But this approach has its limits. For example, how can you check whether an LLM summarization of an article is indeed a faithful summary? How can you check whether an LLM response avoids the use of slang? For these types of open-ended questions, an approach known as LLM-as-a-judge comes into play.3 The team feeds the input, the LLM output, and a ground-truth correct answer to another LLM and then prompts it to evaluate whether the first LLM’s output matches the correct answer and satisfies other stated criteria.

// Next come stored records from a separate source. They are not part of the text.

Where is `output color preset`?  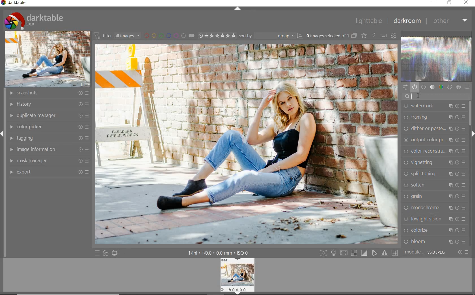
output color preset is located at coordinates (433, 140).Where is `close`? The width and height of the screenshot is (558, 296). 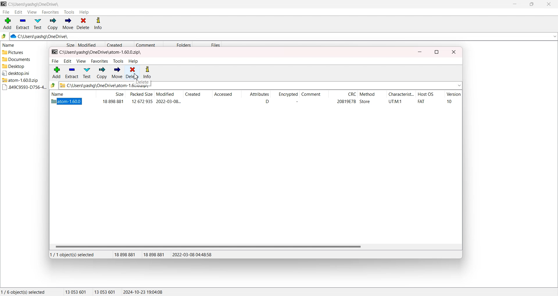
close is located at coordinates (454, 52). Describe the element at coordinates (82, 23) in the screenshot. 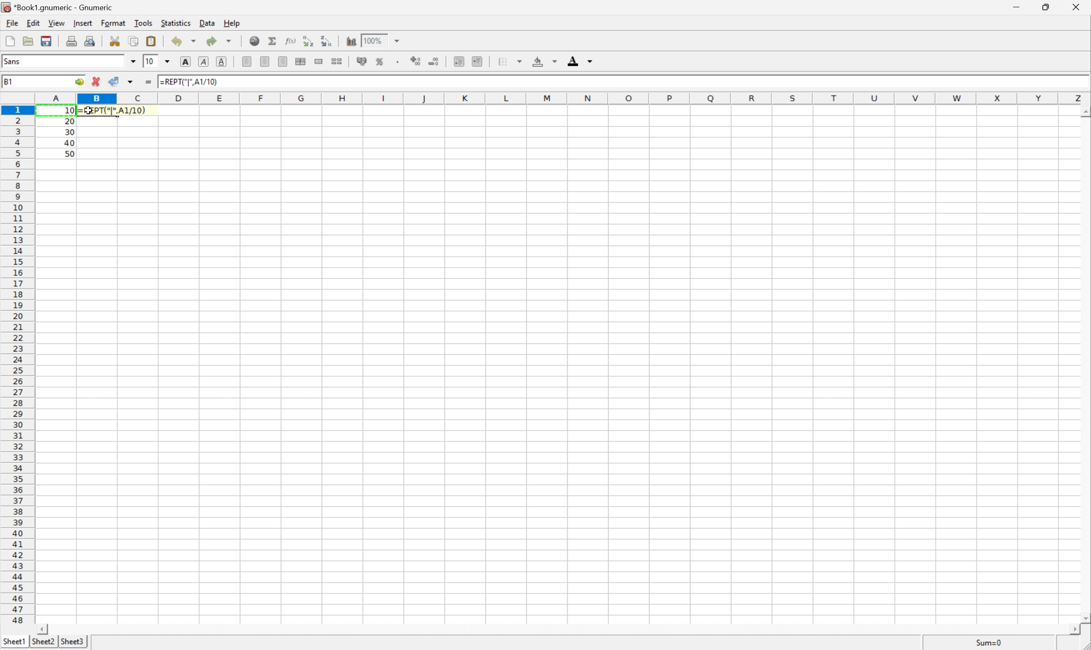

I see `Insert` at that location.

Since a “Judge LLM” can hallucinate and make mistakes (just like any other LLM), the team will want to compare the LLM’s evaluations to human evaluations across the suite of questions and iterate until the evaluations are mostly in agreement.4
For both direct error checking and LLM-as-a-judge evals, LLM vendors have created code templates that implement a variety of useful checks. By making use of these libraries, your team can implement evals quickly.

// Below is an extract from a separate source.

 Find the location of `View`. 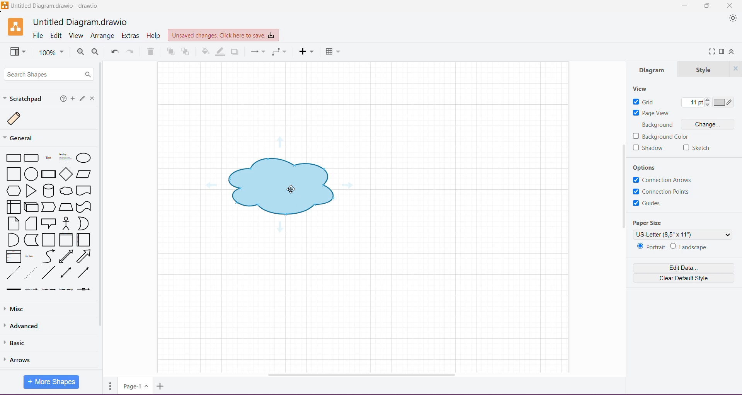

View is located at coordinates (640, 88).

A Supporting Structure for Rapid Progress
At this point, the team has built a foundation that can support rapid progress: After every change to the application, the team can “push the button,” run the error-checking code, and quickly glean which errors improved, which errors regressed (got worse because of unintended side effects of other changes), and which errors should be tackled next.

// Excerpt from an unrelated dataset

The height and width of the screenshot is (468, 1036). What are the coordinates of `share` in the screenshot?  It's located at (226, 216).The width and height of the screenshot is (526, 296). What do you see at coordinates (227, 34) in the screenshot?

When the application ultimately passes the evals and the team is getting ready to launch, there’s an important final step: The team must instrument the application to log the details of every user interaction. These logs are invaluable to ensure that the application stays relevant after launch.
After the app goes live with end users, the team must regularly examine the interaction logs. Inputs posed by actual users will likely be much more varied than the test suite that your team synthesized. As a result, the error-checking code may not catch all of the ways in which the LLM is responding incorrectly or unexpectedly to these new inputs. Therefore, the team needs to repeat the process described earlier: Add new inputs to the test suite, iterate to ensure that the LLM correctly handles these inputs, and update the error-checking code to cover these new cases. A piece of good news is that this process can be made easier using special-purpose tools that support the creation and execution of evals, such as Promptfoo, Humanloop, and DeepEval.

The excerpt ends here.